Histoire de mettre des chiffres sur ce phénomène, l’organisme a fait appel à Ryan Kennedy, un spécialiste de la fumée secondaire dans les milieux extérieurs de l’université Johns Hopkins à Baltimore, au Maryland, afin qu’il vienne évaluer la qualité de l’air sur les terrasses montréalaises à l’aide d’un appareil mesurant les particules fines.

Selon Mme Doucas, le scientifique a découvert que les concentrations de fumée provenant des cigarettes sur les terrasses de Montréal étaient de 10 à 100 fois plus élevées que le maximum établi par l’Organisation mondiale de la santé pour une période de 24 heures, qui se situe à 25 microgrammes par mètre cube.

«Dans plusieurs cas, les concentrations étaient comparables à celles des feux de forêts ou des pires journées de smog à Los Angeles, affirme la porte-parole. Et n’oublions pas que la fumée de cigarette est cancérigène et qu’il n’y a donc aucun seuil considéré comme étant sécuritaire. L’exposition devrait être à zéro.»

Pour la Coalition, cette situation est dangereuse non seulement pour les clients, mais aussi pour les nombreux employés de l’industrie de la restauration qui passent de longues heures sur des terrasses enfumées.
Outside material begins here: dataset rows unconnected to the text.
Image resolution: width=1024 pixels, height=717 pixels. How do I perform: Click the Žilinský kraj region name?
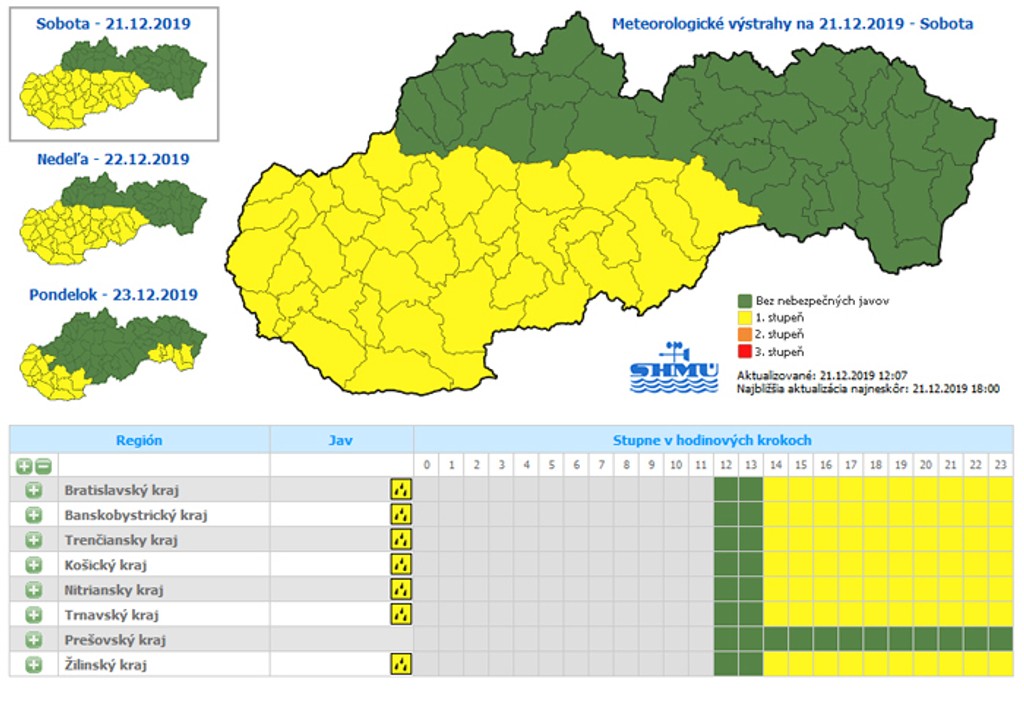(x=105, y=665)
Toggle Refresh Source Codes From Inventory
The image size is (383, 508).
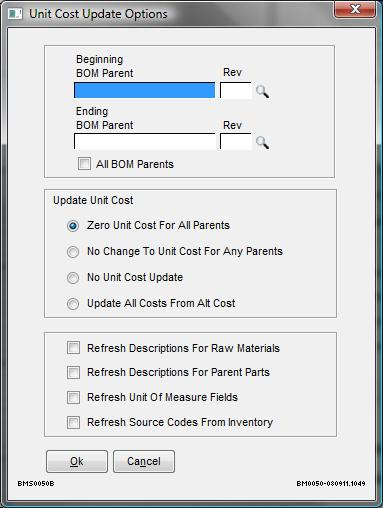[73, 422]
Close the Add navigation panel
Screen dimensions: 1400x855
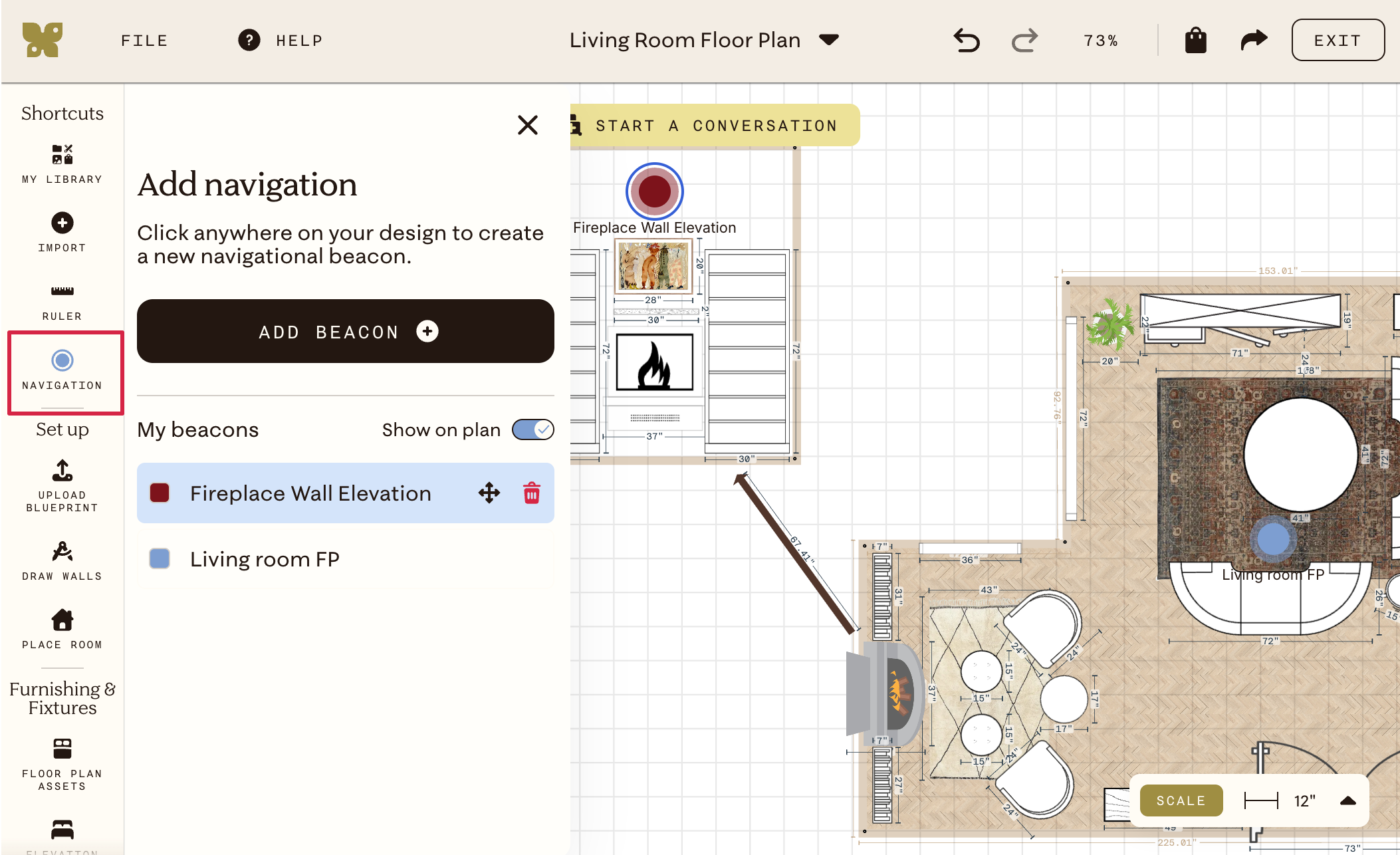coord(528,125)
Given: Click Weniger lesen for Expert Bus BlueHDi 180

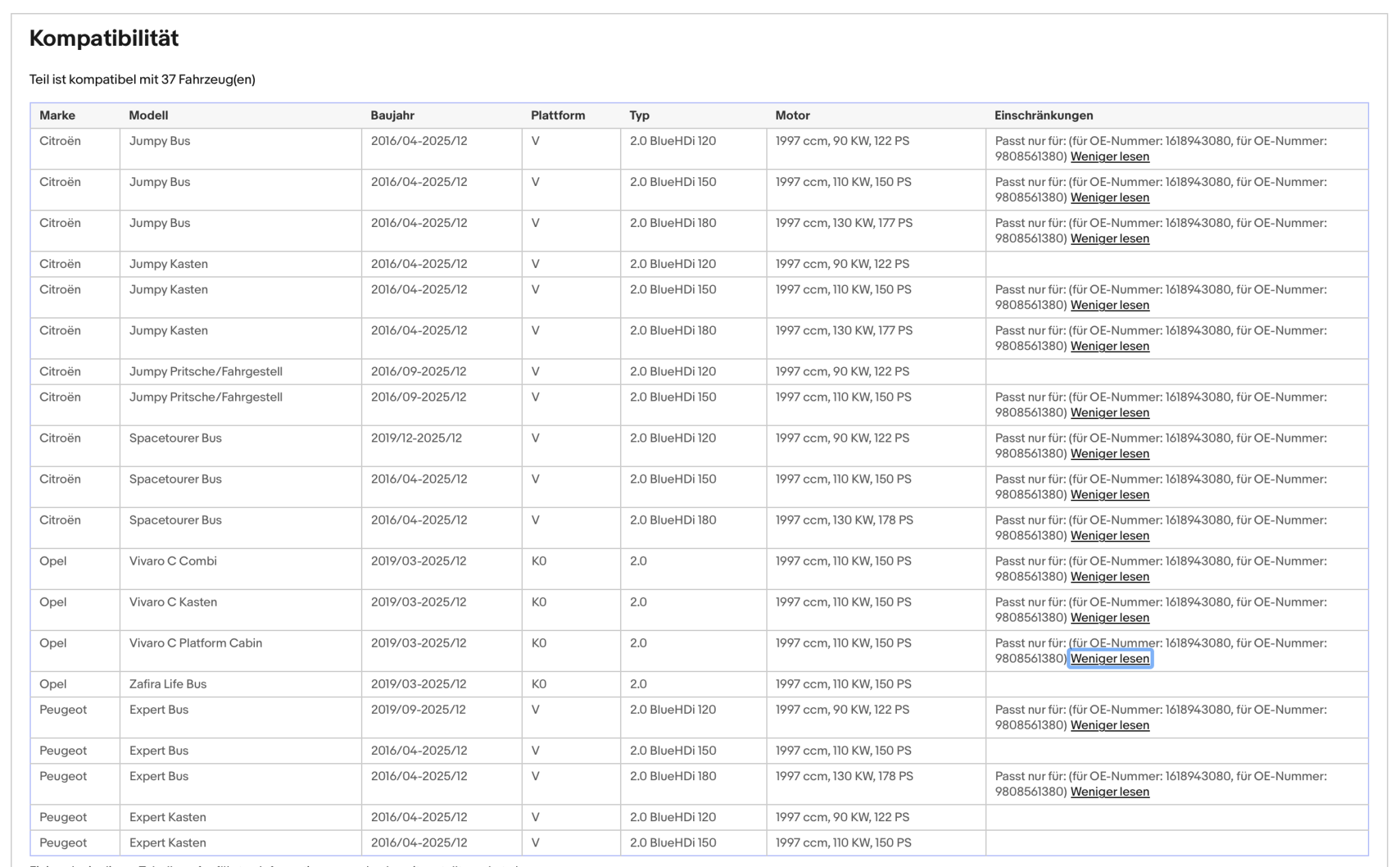Looking at the screenshot, I should click(1109, 792).
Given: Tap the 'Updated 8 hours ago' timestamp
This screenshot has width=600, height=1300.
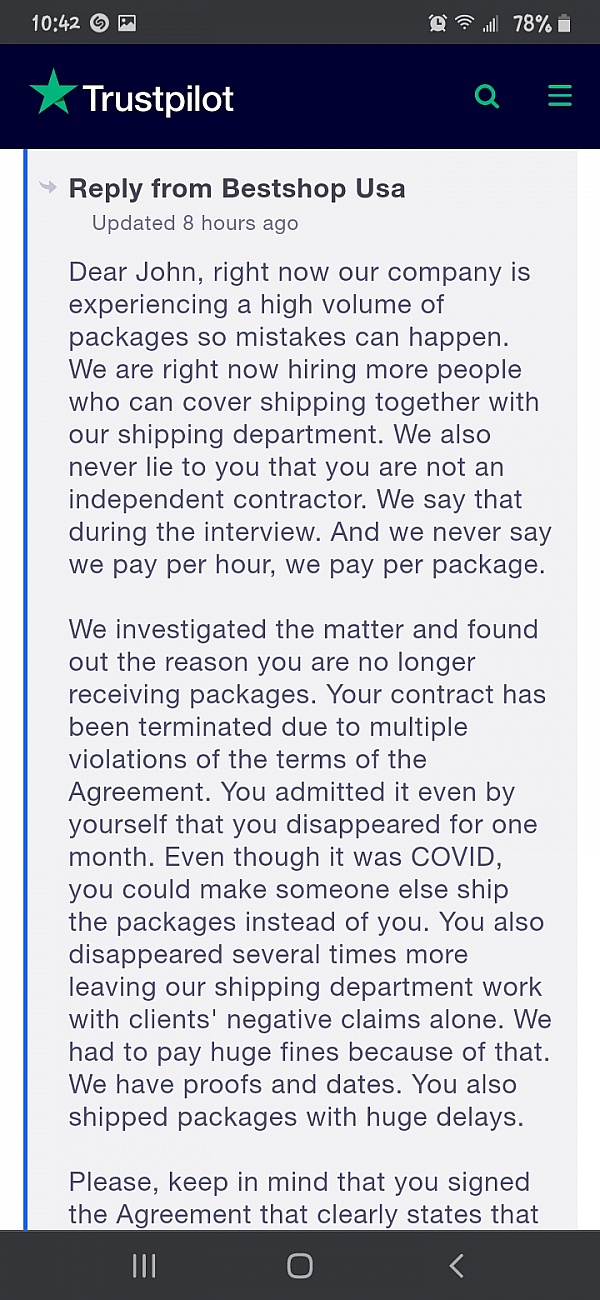Looking at the screenshot, I should (195, 223).
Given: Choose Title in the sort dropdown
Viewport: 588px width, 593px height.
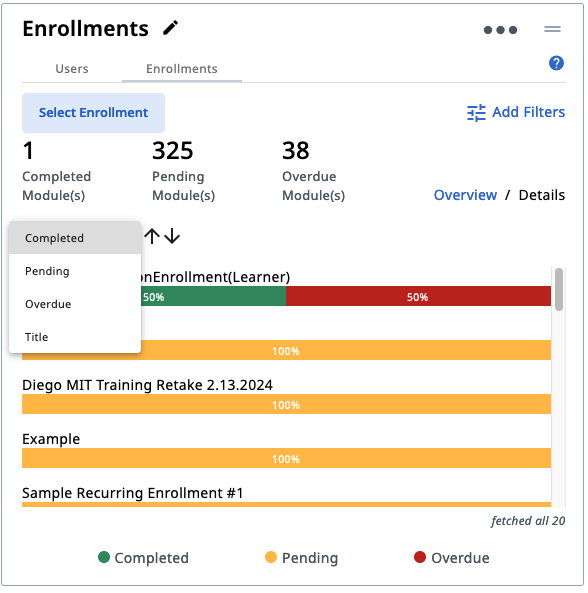Looking at the screenshot, I should point(75,337).
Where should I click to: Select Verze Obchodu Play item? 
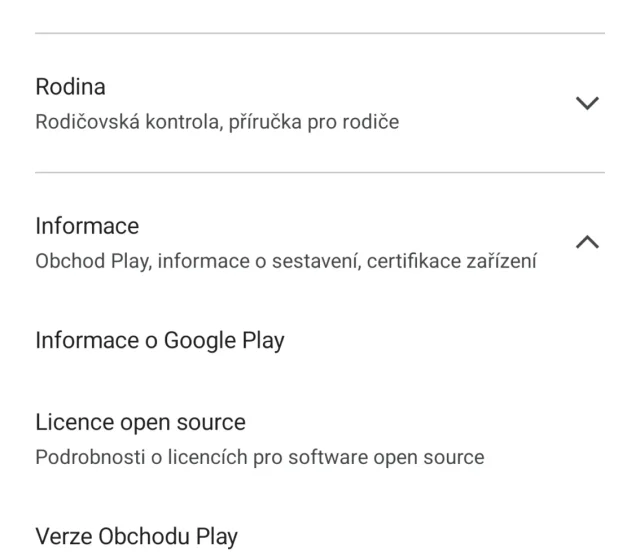point(137,537)
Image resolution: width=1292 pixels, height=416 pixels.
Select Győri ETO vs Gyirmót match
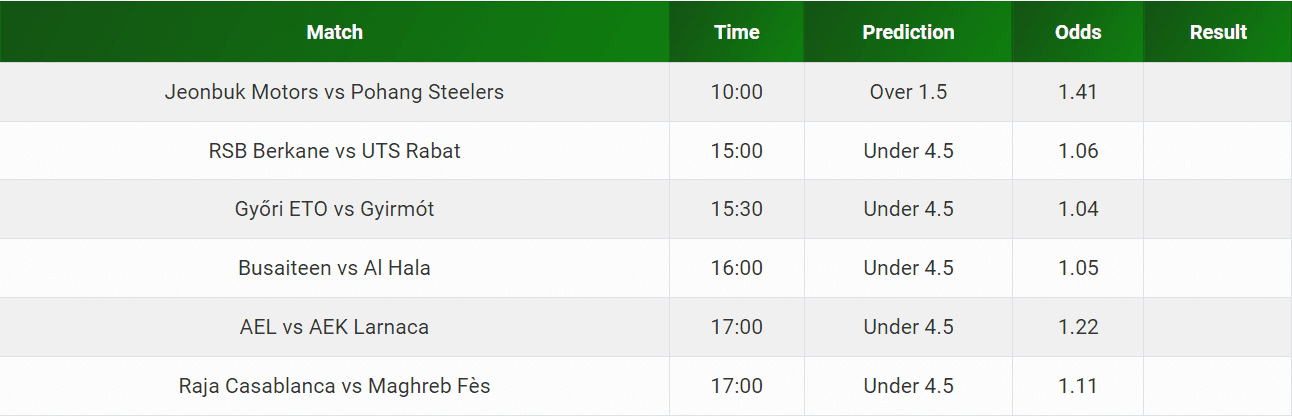click(334, 209)
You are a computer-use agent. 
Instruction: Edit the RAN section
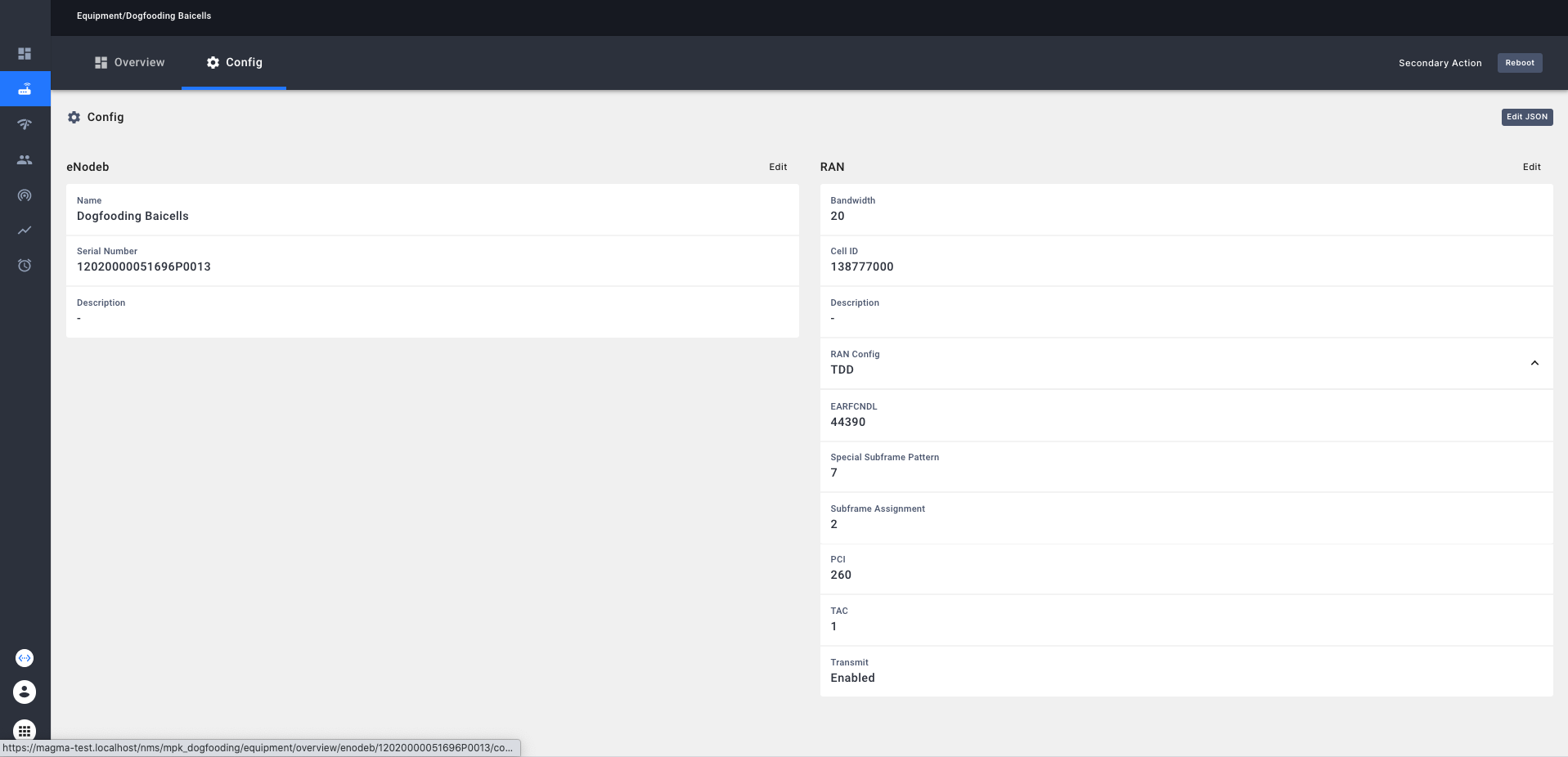[1531, 167]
«Depuis 2006, les personnes qui travaillent dans des immeubles ou à l’intérieur des restaurants et des bars sont protégées, mais la loi ne confère pas la même protection à celles qui travaillent sur des terrasses extérieures et qui sont exposées à une substance cancérigène, fait valoir Flory Doucas. Le gouvernement a l’obligation d’intervenir.»

Aux restaurateurs et propriétaires de bars qui s’inquiètent de voir leurs profits fondre comme neige au soleil si la cigarette est bannie des terrasses, Mme Doucas répond qu’ils n’ont rien à craindre.

«Plusieurs commerçants de cette industrie avaient exprimé les mêmes préoccupations il y a sept ans, lorsque le tabac a été interdit à l’intérieur des établissements, et la catastrophe ne s’est jamais produite, soutient-elle. Les fumeurs n’auront pas à s’abstenir de fréquenter les restos et les bars, ils devront tout simplement fumer un peu plus loin.»

Peter Sergakis, le président de l’Union des tenanciers de bars du Québec, s’est toutefois dit sceptique par rapport à l’étude, et prévoit mener ses propres tests.

«Ça n’a pas de sens», a dit l’homme, qui possède plusieurs bars de la métropole. «Tout le monde installe des terrasses pour que nos clients puissent sortir et fumer à l’extérieur. Et maintenant, ils nous disent qu’on ne peut plus y fumer. Qu’est-ce qui arrivera ensuite; on ne pourra plus fumer sur le trottoir?»

Plusieurs provinces canadiennes ont déjà interdit la cigarette sur les terrasses, dont Terre-Neuve-et-Labrador, la Nouvelle-Écosse et l’Alberta. Le Yukon a également adopté une mesure similaire, de même que plusieurs municipalités à travers le pays.